## What needs to be done:
Return the lines below exactly, please, from the one containing "Viewport: 742px width, 396px" through the last one, both included, and leave out any pictures.

## Material for the task:
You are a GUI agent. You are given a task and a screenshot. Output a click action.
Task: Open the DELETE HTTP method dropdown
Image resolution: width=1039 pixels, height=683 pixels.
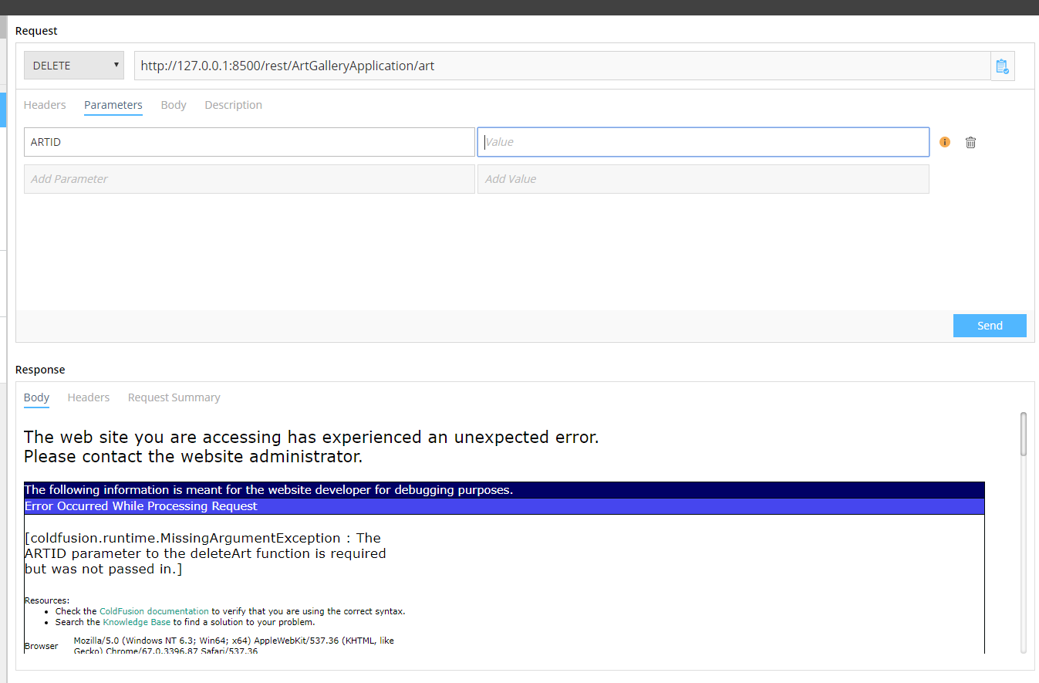74,66
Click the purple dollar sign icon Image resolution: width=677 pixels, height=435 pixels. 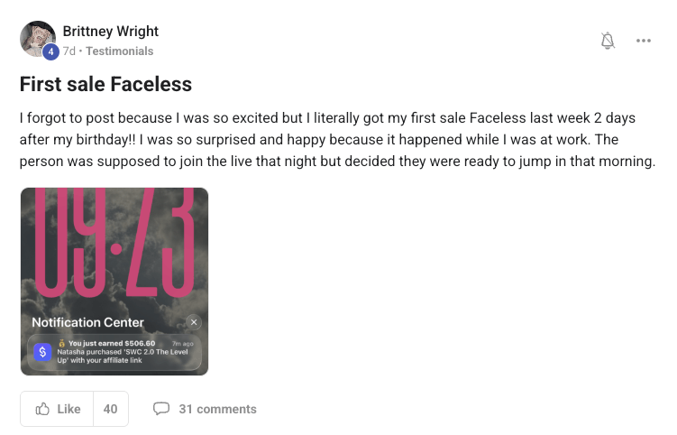tap(41, 353)
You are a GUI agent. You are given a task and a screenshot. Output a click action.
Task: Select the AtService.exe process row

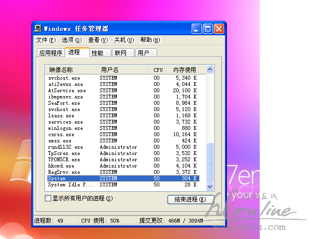[x=67, y=90]
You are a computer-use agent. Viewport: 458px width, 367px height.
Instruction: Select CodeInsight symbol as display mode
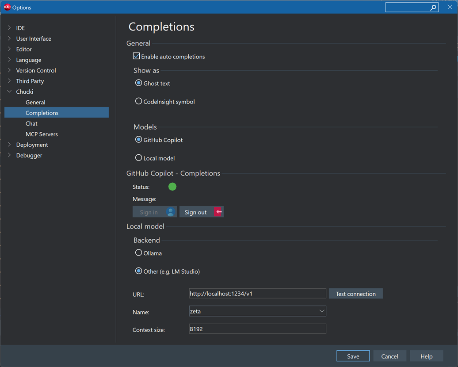[138, 101]
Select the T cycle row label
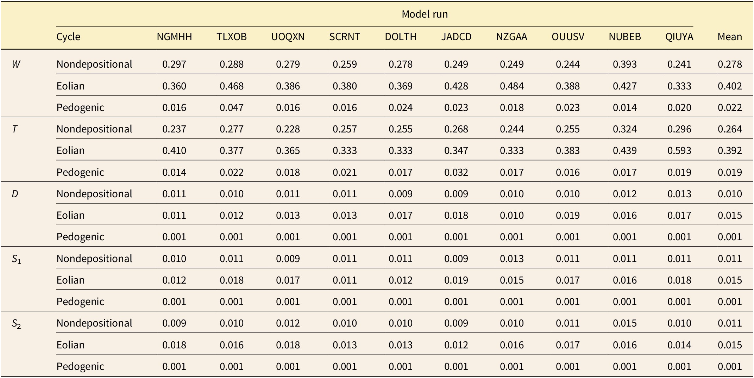Viewport: 754px width, 378px height. (14, 129)
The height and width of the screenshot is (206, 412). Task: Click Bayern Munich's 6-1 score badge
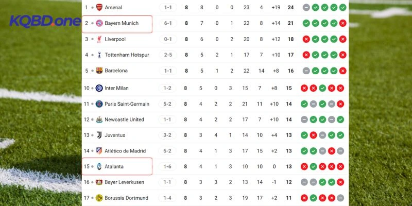pyautogui.click(x=167, y=23)
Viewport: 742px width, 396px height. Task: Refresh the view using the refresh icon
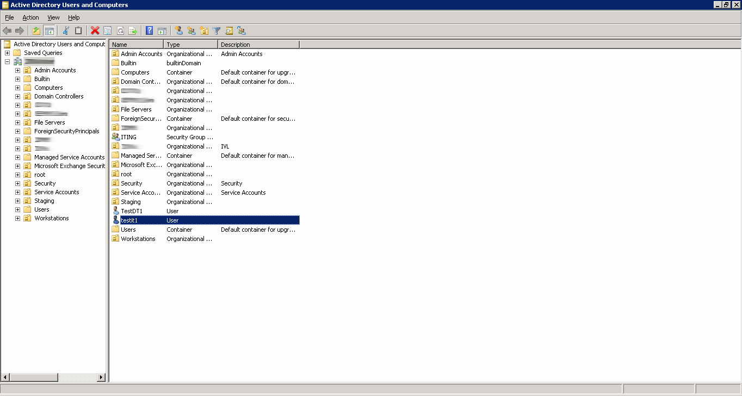click(x=120, y=30)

## Your response:
Viewport: 742px width, 396px height. Task: Refresh the view using the refresh icon
click(x=120, y=30)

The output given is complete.